Le numéro deux mondial de la sidérurgie, qui emploie 26 000 travailleurs en Ukraine, dit avoir dû réduire sa production des deux tiers dans le pays depuis l’invasion russe. ArcelorMittal a également suspendu la production de ses mines souterraines de fer en Ukraine le week-end dernier.

De Michelin à Ikea

Le groupe français Michelin compte lui aussi arrêter la production de certaines de ses usines en Europe en raison des problèmes de logistique liés à la grave crise qui se déroule actuellement en Ukraine, a indiqué jeudi le fabricant de pneus.

Le géant suédois de l’ameublement Ikea suspend également ses activités en Russie et au Bélarus. Une décision qui affectera près de ses 15 000 employés répartis dans 17 magasins et trois sites de production, principalement situés en Russie.

Le fabricant américain de vêtements et d’articles de sports Nike Inc fermera aussi toutes ses succursales russes en plus de bloquer l’achat de tous ses produits sur Internet à partir de la Russie.

Même les satellites

Une fusée Soyouz près de son pas de tir.

Une fusée Soyouz est montée sur une rampe de lancement au cosmodrome de Baïkonour.

Photo : Radio-Canada / Tamara Alteresco

Dans le domaine aérospatial, l'opérateur de satellites indo-britannique OneWeb a suspendu ses lancements prévus au cosmodrome de Baïkonour, au Kazakhstan. Une fusée Soyouz, opérée par OneWeb et Arianespace, devait décoller samedi de Baïkonour avec 36 satellites à son bord.

Les satellites qui devaient être lancés ce week-end devaient rejoindre les 428 engins déjà en orbite pour former une constellation visant à offrir un Internet haut débit partout dans le monde d’ici la fin 2022.

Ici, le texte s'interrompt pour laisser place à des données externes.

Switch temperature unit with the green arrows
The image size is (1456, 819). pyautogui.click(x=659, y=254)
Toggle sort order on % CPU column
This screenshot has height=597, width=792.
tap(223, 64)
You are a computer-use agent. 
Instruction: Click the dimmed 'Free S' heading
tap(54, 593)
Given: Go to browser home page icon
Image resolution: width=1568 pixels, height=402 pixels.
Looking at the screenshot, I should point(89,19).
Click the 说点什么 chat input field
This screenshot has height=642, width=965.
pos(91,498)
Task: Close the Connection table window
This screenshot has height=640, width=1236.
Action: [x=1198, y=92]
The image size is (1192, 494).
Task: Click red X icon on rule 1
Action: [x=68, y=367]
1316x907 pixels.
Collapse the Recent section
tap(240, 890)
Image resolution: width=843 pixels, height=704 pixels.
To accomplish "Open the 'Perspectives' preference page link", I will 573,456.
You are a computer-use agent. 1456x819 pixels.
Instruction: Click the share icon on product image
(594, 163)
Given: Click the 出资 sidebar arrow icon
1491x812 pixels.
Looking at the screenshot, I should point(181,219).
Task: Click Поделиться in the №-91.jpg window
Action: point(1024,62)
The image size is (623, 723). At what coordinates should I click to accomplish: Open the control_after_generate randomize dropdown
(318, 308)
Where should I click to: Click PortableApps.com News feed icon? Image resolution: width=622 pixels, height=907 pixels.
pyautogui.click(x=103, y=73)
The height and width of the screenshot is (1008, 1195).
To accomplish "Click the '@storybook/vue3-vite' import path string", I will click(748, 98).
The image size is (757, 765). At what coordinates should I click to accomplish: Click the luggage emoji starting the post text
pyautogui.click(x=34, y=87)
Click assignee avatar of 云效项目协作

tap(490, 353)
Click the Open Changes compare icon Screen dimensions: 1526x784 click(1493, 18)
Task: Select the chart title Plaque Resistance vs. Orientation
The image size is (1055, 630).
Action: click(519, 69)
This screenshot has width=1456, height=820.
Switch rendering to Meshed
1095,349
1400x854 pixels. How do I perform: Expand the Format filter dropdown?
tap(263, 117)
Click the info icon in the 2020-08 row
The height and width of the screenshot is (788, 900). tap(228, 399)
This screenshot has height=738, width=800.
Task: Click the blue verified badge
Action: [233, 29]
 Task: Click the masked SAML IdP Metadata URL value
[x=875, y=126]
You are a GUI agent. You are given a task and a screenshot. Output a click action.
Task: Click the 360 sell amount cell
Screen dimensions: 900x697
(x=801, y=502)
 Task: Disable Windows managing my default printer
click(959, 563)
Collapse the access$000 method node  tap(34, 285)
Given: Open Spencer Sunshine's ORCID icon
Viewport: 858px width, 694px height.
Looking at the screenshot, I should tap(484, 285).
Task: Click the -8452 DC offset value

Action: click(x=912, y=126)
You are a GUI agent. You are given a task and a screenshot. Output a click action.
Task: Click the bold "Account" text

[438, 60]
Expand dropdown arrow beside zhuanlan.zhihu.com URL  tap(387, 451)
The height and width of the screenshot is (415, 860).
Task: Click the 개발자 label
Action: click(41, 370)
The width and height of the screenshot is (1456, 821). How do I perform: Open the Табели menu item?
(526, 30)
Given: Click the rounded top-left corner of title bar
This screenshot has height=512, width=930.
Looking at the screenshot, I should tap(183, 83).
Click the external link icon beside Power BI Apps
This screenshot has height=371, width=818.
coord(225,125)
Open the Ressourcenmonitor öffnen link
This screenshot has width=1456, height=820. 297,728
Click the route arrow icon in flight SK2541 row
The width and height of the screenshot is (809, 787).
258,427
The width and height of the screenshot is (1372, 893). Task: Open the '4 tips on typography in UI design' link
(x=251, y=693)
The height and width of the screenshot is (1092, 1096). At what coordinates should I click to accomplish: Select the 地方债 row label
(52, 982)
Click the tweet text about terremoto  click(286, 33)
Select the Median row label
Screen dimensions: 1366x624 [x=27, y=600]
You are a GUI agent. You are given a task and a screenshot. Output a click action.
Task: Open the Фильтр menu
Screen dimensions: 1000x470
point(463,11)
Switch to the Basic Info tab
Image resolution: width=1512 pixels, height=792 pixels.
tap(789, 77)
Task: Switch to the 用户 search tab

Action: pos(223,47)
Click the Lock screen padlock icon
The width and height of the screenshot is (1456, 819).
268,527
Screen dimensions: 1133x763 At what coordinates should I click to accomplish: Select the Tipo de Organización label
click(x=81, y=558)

L'agence russe Roscosmos, qui contrôle le cosmodrome de Baïkonour, avait lancé un ultimatum à Londres après la prise de sanctions financières massives contre Moscou. L'une des conditions à l'envoi de la fusée le 5 mars était que le gouvernement britannique ne soit plus actionnaire de OneWeb.

La Grande-Bretagne a de son côté répliqué en annonçant l’interdiction prochaine de l’accès aux entreprises russes au marché de l'assurance aéronautique et spatiale de Londres, qui abrite le plus grand centre mondial d'assurance commerciale et spécialisée du monde.